Awesome

Oryon: Open-Vocabulary Object 6D Pose Estimation [CVPR2024 highlight]

🔥🔥🔥Check out the new Oryon version technical report!

This is the repository that contains source code for the Oryon website and its implementation. This work featured as highlight paper at CVPR'24.

Roadmap

25/06/24: New Oryon version released
26/03/24: Code released
07/12/23: Added test and train splits
04/12/23: Website and arxiv released

Installation

First of all, download oryon_data.zip and pretrained_models.zip from the release of this repository. The first contains the ground-truth information and the specification of the image pairs used, the second contains the third-party checkpoint used in Oryon (i.e, the tokenizer and PointDSC).

Run setup.sh to install the environment and download the external checkpoints.

Running Oryon

By default all experiments folder are created in exp_data/. This can be modified in the config file. Training with default settings:

python run_train.py exp_name=baseline

Run the following to obtain results with the basic 4 configurations. By default, the last checkpoint is used.

python run_test.py -cp exp_data/baseline/ dataset.test.name=nocs test.mask=predicted

python run_test.py -cp exp_data/baseline/ dataset.test.name=nocs test.mask=oracle

python run_test.py -cp exp_data/baseline/ dataset.test.name=toyl test.mask=predicted

python run_test.py -cp exp_data/baseline/ dataset.test.name=toyl test.mask=oracle

Dataset preparation

Our data is based on three publicly available datasets:

REAL275, used for test. We sample from the real test partition.
Toyota-Light (TOYL), used for test. We sample from real the test partition from the BOP challenge.
ShapeNet6D (SN6D), used for training. Note that SN6D itself does not provide textual annotations, but it uses object models from ShapeNetSem, which do provide object names and synsets for each object model.

We sample scenes from each dataset to build the training and testing partition (20000 image pairs for SN6D and 2000 for REAL275 and TOYL), and report in the following folder the scene ids and image ids used for each partition.

REAL275 (referred as NOCS)

From the repository download the test ground-truth, the object models and the data of the real_test partition. This should result in three files: obj_models.zip, gts.zip and real_test.zip

Run the prepare_nocs.sh script to unzip and run the preprocessing.

By default this will create the nocs folder in data, and can be changed by modifying the above script.

Toyota-Light

Download the object models and the test partition from the official BOP website:

wget https://bop.felk.cvut.cz/media/data/bop_datasets/tyol_models.zip

wget https://bop.felk.cvut.cz/media/data/bop_datasets/tyol_test_bop19.zip

Run the prepare_toyl.sh script to unzip and run the preprocessing.

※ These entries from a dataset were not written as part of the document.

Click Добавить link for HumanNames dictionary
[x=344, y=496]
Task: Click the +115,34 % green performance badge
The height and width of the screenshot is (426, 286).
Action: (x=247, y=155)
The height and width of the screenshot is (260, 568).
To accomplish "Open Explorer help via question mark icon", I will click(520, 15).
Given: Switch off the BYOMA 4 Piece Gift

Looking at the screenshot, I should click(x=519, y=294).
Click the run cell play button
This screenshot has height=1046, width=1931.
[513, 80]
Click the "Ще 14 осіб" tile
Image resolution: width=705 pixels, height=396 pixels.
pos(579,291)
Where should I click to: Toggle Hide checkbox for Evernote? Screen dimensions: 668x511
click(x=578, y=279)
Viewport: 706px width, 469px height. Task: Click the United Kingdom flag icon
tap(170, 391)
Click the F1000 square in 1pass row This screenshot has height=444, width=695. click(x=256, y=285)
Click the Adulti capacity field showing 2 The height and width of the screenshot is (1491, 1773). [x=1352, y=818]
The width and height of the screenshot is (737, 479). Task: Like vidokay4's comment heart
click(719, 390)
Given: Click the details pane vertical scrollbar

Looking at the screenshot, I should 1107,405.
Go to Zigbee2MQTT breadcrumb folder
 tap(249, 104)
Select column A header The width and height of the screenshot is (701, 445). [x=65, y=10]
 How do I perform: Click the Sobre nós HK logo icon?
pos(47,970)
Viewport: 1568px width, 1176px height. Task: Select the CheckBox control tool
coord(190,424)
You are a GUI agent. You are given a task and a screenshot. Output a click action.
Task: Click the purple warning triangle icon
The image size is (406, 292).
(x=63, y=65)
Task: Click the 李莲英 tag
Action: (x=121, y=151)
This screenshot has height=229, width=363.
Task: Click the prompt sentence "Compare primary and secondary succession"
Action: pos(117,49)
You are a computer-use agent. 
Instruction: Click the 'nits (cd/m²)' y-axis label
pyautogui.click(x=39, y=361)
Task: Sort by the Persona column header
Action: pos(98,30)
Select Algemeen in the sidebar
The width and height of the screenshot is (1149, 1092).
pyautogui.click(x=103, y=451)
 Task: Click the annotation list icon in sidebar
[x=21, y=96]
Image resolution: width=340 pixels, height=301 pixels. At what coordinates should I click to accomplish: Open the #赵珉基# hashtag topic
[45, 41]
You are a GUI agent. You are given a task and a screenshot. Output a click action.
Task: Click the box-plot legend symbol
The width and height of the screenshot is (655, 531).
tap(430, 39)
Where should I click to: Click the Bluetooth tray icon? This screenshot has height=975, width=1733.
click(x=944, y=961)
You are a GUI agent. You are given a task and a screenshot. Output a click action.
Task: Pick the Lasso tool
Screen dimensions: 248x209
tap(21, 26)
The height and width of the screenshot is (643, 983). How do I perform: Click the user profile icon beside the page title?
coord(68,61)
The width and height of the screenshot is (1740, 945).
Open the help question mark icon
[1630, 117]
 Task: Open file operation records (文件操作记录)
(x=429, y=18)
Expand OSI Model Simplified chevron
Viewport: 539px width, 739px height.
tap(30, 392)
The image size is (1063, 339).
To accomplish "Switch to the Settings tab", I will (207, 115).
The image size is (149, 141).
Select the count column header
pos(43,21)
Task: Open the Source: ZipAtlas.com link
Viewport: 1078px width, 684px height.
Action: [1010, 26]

By default this will create the toyl folder in data, and can be changed by modifying the above script.

ShapeNet6D

Download the images from the official repository of ShapeNet6D, and the object models of ShapeNet from HuggingFace.

Run the prepare_sn6d.sh script to unzip and run the preprocessing.

Note that each image of ShapeNet6D shows a different random background, so that we consider each image as being part of a different scene. ShapeNet6D provides a map from their object ids to the object ids of the original ShapeNetSem: we use this map to associated the object name and synonym sets of ShapeNetSem to each object model in ShapeNet6D.

NB: ShapeNet6D is not currently supported for evaluation (i.e., the symmetry annotations needed by the BOP toolkit are missing).

Acknowledgements

This work was supported by the European Union’s Horizon Europe research and innovation programme under grant agreement No 101058589 (AI-PRISM), and made use of time on Tier 2 HPC facility JADE2, funded by EPSRC (EP/T022205/1).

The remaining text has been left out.